Compliance technology company SmartComply is expanding into the United Kingdom as part of efforts to help financial institutions reconnect with African payment corridors through stronger anti-money laundering (AML) and compliance capabilities.
The company, which currently monitors more than $1 billion in monthly transactions for over 100 financial institutions across Africa, said its UK expansion is focused on supporting electronic money institutions, remittance providers, and cross-border payment fintechs navigating growing compliance demands tied to African transactions.
The move comes amid a steady decline in correspondent banking relationships into Sub-Saharan Africa, which have dropped by more than 25 per cent over the past decade.
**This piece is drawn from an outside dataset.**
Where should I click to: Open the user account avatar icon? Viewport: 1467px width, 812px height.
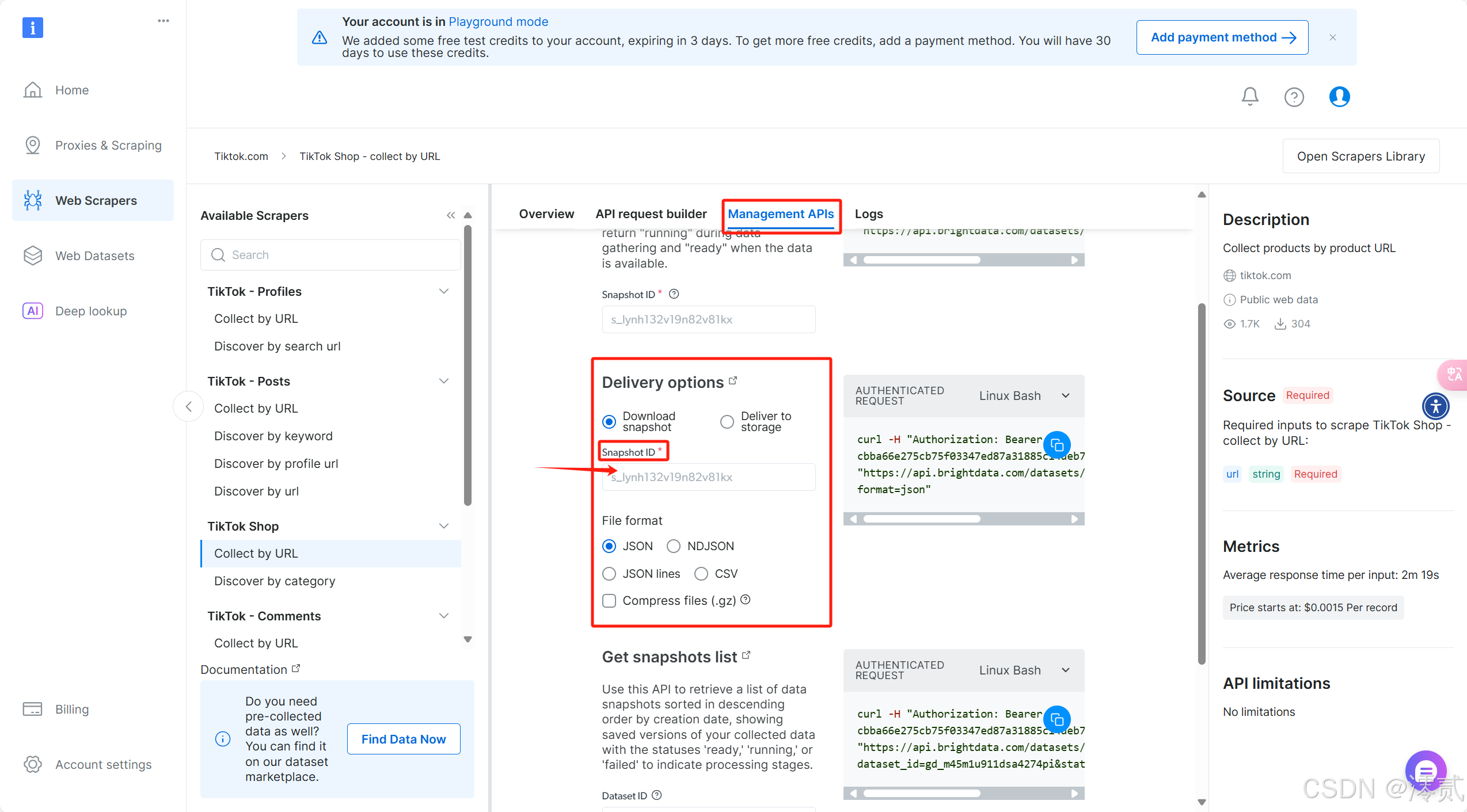(1339, 96)
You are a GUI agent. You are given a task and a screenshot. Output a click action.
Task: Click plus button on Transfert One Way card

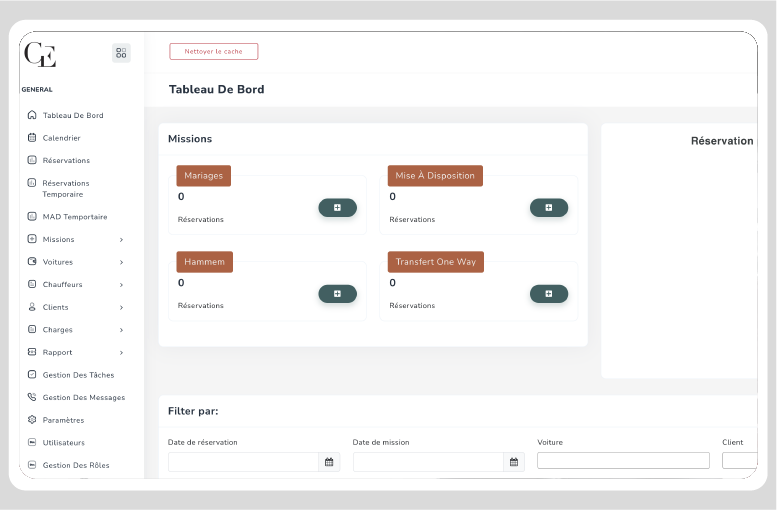pos(549,294)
At the same time, UK outbound remittances to the region continue to exceed £4 billion annually, highlighting the increasing importance of secure and efficient payment channels.
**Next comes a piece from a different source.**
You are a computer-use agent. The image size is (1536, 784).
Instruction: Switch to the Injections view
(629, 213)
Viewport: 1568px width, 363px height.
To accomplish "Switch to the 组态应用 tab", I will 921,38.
Despite rising remittance flows, the cost of sending money from the UK to Sub-Saharan Africa remains high. According to World Bank data, the average remittance fee stands at 8.5 per cent, significantly above the United Nations’ 3 per cent affordability target.
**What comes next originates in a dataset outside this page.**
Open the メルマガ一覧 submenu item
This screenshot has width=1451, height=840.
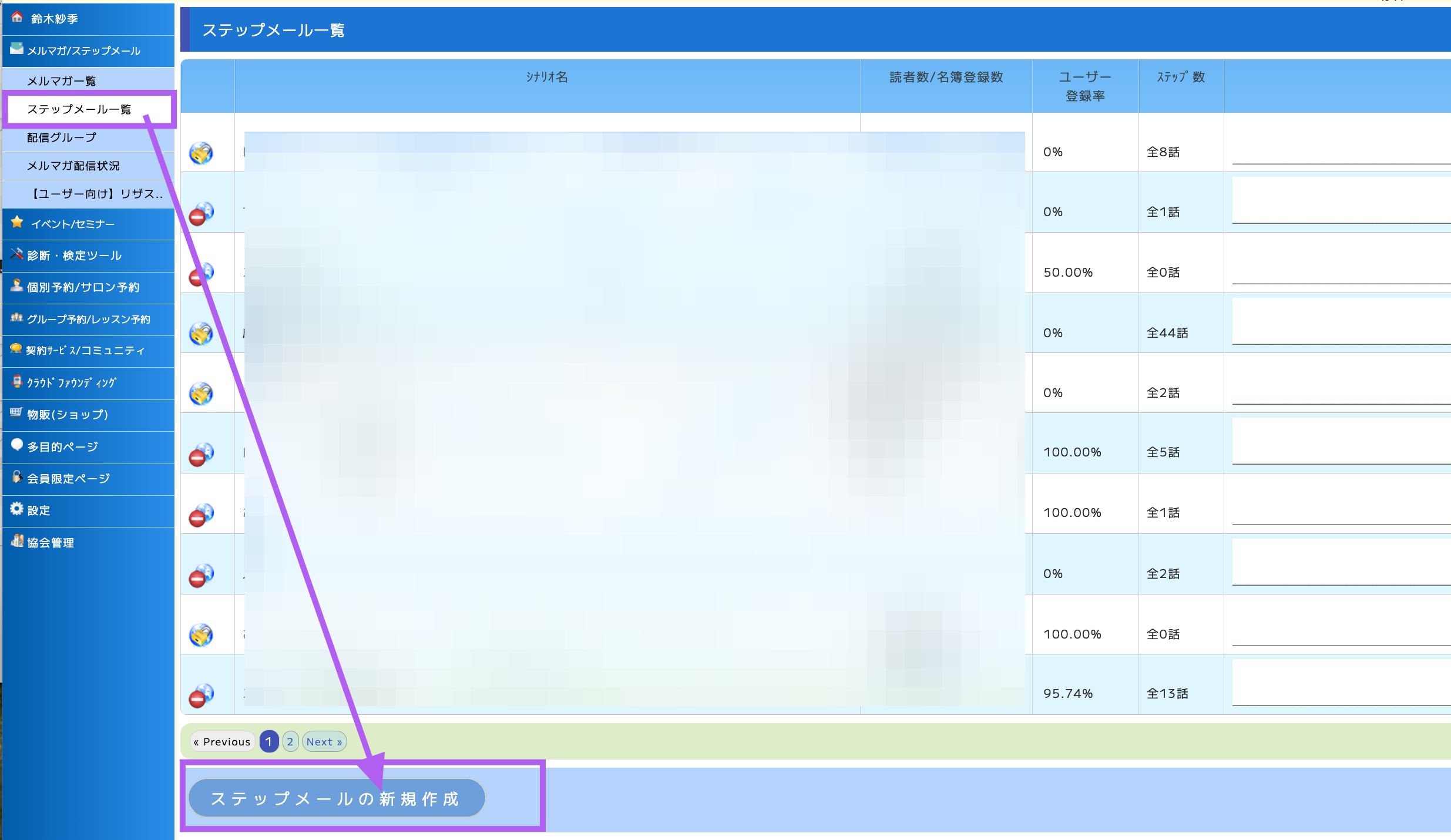pyautogui.click(x=61, y=81)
To address compliance and operational barriers affecting these corridors, SmartComply is positioning its Adhere AML platform as a specialised solution built for African financial ecosystems.
The platform combines real-time transaction monitoring, automated Know Your Customer (KYC) and Know Your Business (KYB) orchestration, sanctions screening, politically exposed persons (PEP) monitoring, and audit-ready reporting tools tailored to Africa’s payment infrastructure.
According to the company, the technology is designed to recognise region-specific financial systems, including Nigeria’s Bank Verification Number (BVN) framework and Kenya’s mobile money ecosystem, areas often underserved by compliance tools developed for Western markets.
SmartComply claims institutions using the platform have reported a 70 per cent reduction in manual compliance workload and a 40 per cent drop in false-positive fraud alerts, helping financial firms improve efficiency while strengthening regulatory compliance.
Speaking on the expansion, Chief Executive Officer of SmartComply, Gbemisola Osunrinde, said Africa’s payment corridors should be viewed as an opportunity for global finance rather than a compliance burden.
“African payment corridors should be a growth opportunity for the global financial system, not a liability. Compliance technology designed in New York or London cannot effectively interpret Nigerian BVNs, understand mobile money patterns in Kenya, or detect the dynamics of West African mule networks. We built Adhere to enable secure growth without compromising compliance standards,” Osunrinde said.
Industry analysts say specialised compliance infrastructure could play a critical role in restoring trust in African payment networks, lowering transaction costs, and improving financial inclusion across key remittance markets.